The retired U.S. Army Colonel was 80 when he died in May. He will be buried at Arlington National Cemetery in Virginia July 21. His legacy includes a marriage to his wife, Jane, of more than 50 years and six children and their offspring, all of whom seem to be following the lead he set at St. Mary, Annapolis, where he was a most active parishioner.
“He was very popular and loved by everybody,” said Father Patrick Flynn, C.Ss.R., an associate pastor of St. Mary who presided at Col. Donohoe’s funeral in May.
Father Flynn noted that the funeral was attended by several priests who had been impressed by Col. Donohoe’s outreach.
He headed up the Fourth Day Men’s Group, was a Third Order Franciscan and served on the Right to Life Committee.
“Pat was a true patriarch,” said Greg Mack, a fellow member of Fourth Day at St. Mary. “He was my mentor in growing with the Lord. Through piety study in action, many looked up to him for his guidance and wisdom.”

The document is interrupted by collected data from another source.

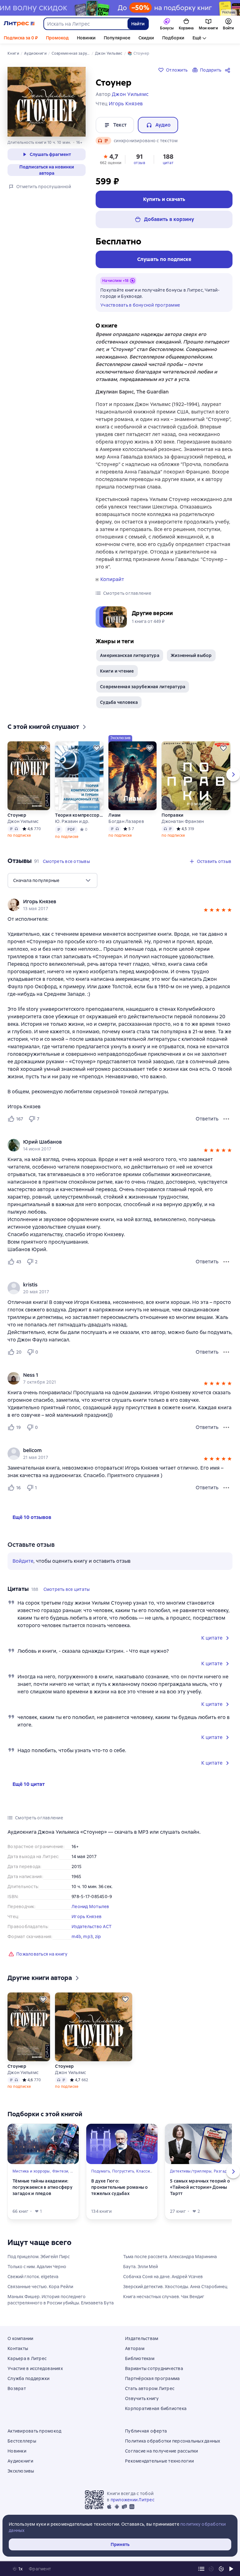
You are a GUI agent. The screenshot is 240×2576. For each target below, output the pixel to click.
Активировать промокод (34, 2431)
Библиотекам (139, 2358)
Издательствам (141, 2338)
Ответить (207, 1118)
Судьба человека (119, 702)
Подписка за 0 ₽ (21, 38)
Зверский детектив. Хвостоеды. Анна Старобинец (175, 2286)
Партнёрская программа (152, 2378)
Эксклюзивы (21, 2471)
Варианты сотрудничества (154, 2368)
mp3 (88, 1936)
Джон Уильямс (23, 821)
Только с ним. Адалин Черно (37, 2266)
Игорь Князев (87, 1916)
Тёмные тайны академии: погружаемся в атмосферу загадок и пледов (42, 2187)
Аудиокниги (20, 2461)
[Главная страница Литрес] (19, 24)
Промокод (57, 38)
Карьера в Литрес (27, 2358)
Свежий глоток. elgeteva (33, 2276)
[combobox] (85, 23)
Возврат (17, 2388)
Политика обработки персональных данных (172, 2441)
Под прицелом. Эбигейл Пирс (39, 2256)
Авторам (134, 2348)
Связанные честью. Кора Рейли (40, 2286)
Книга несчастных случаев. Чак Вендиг (163, 2296)
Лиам (114, 815)
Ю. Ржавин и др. (72, 821)
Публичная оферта (146, 2431)
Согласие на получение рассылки (161, 2451)
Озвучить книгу (142, 2398)
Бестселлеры (22, 2441)
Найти (138, 24)
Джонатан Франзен (183, 821)
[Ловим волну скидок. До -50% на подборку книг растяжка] (120, 8)
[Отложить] (43, 748)
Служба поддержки (28, 2378)
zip (98, 1936)
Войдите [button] (22, 1561)
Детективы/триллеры (191, 2171)
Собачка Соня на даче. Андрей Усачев (163, 2276)
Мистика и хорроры (31, 2171)
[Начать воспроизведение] (231, 2569)
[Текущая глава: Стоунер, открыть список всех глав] (201, 2569)
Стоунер (17, 815)
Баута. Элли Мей (140, 2266)
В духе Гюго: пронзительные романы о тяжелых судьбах (119, 2187)
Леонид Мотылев (90, 1906)
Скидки (146, 38)
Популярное (117, 38)
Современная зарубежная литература (142, 686)
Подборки (173, 38)
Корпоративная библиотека (156, 2408)
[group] (120, 905)
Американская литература (129, 655)
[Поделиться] (228, 70)
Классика (145, 2171)
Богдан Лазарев (126, 821)
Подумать (100, 2171)
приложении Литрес (132, 2500)
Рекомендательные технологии (159, 2461)
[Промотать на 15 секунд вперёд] (221, 2569)
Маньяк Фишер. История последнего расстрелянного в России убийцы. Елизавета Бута (61, 2300)
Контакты (18, 2348)
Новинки (86, 38)
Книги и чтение (117, 671)
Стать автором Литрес (149, 2388)
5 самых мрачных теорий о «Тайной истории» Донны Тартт (200, 2187)
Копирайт (112, 579)
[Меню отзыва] (226, 1119)
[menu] (53, 880)
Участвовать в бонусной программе (140, 305)
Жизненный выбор (191, 655)
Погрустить (123, 2171)
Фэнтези (60, 2171)
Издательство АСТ (92, 1926)
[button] (110, 159)
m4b (76, 1936)
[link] (111, 901)
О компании (20, 2338)
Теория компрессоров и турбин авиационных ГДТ (79, 815)
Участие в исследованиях (35, 2368)
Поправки (172, 815)
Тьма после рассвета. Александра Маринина (170, 2256)
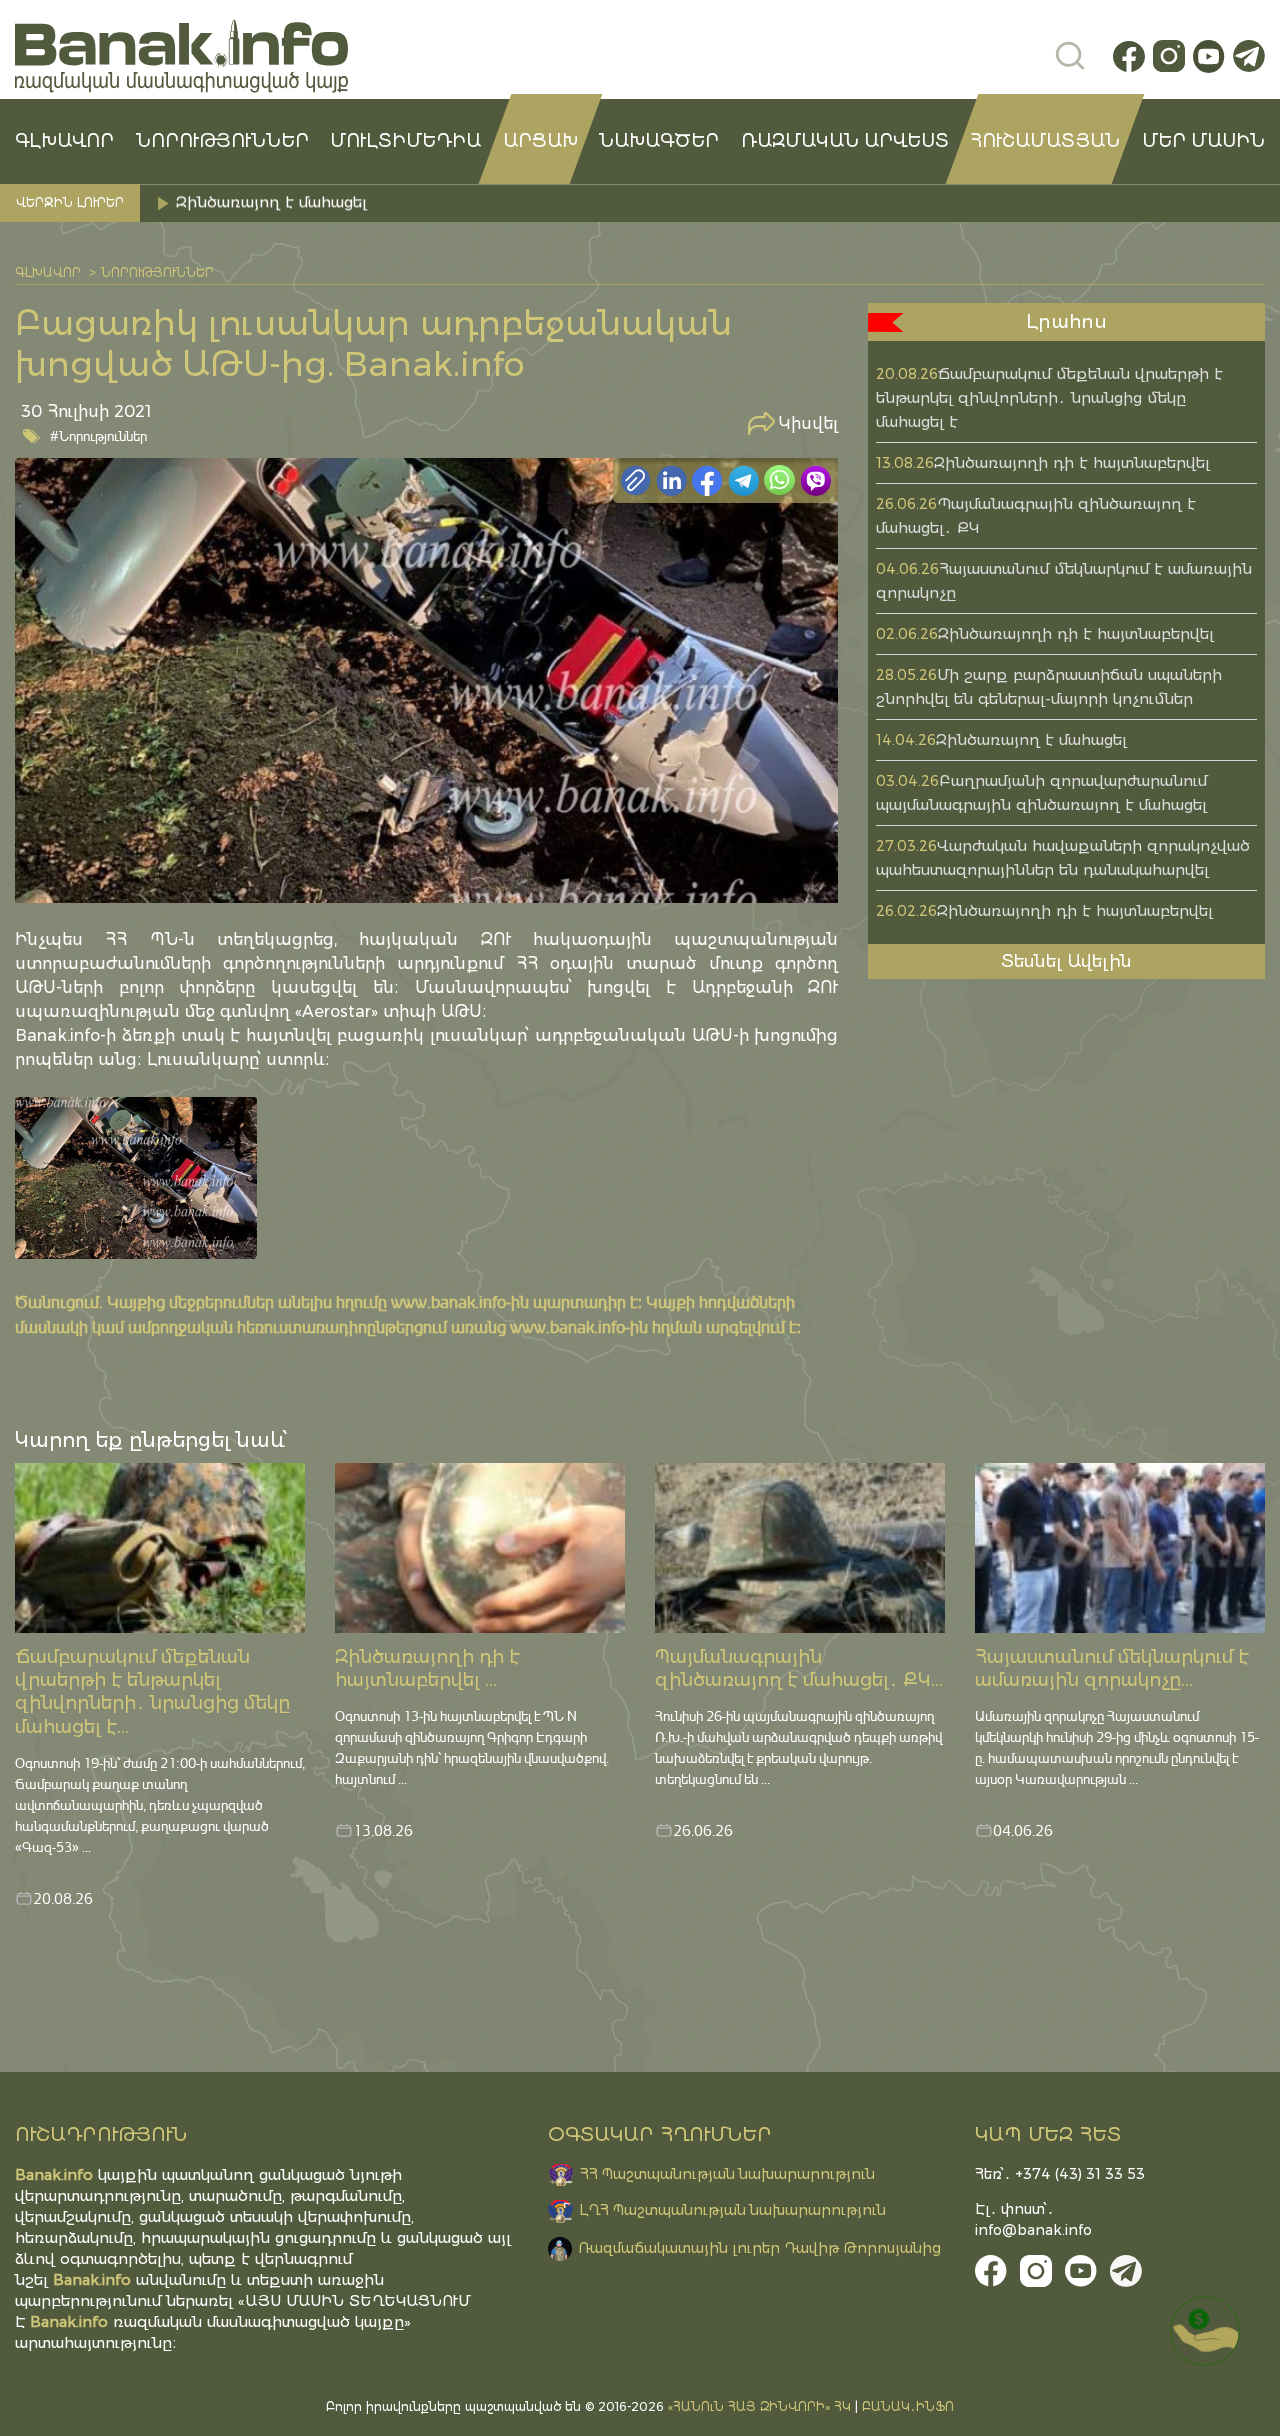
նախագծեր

Col. Donohoe regularly led the Fourth Day group, which shared scripture and mentoring after Saturday’s 6:45 a.m. Mass.
Elizabeth Donohoe, M.D., one of Col. Donohoe’s five daughters, noted that after illness restricted her father, the Fourth Day group honored him with an empty chair at its meetings.
She and her siblings were shaped by their parents’ faith.
“Growing up in a military family, Dad would go out of his way to find a Catholic church anywhere we moved,” said Patrick Donohoe Jr . “We participated in the Catholic Family Movement. In the early 1960s, we spent several weeks at the Red Cliff Indian Reservation (in Wisconsin) with the Chippewa, where we worked with the priest assigned to reservation.”
Patrick, who lives in Blacksburg, Va., has three sons, all of whom have worked for Habitat for Humanity. One leads his church’s Young Life group.
Those boys are among 11 grandchildren. All are college graduates and active in their Catholic communities.
“I credit the faith foundation I was given growing up as a Catholic to volunteerism and reaching out to people in need,” said granddaughter Moira, who is expecting the Donohoes’ sixth great-grandchild. “Pop certainly played a role in that.”
An Annapolis resident for 27 years, Col. Donohoe was born in Ohio, graduated from the U.S. Military Academy and served in the Army Corps of Engineers from 1949 to 1972. In retirement, he taught at West Point and worked for several federal agencies.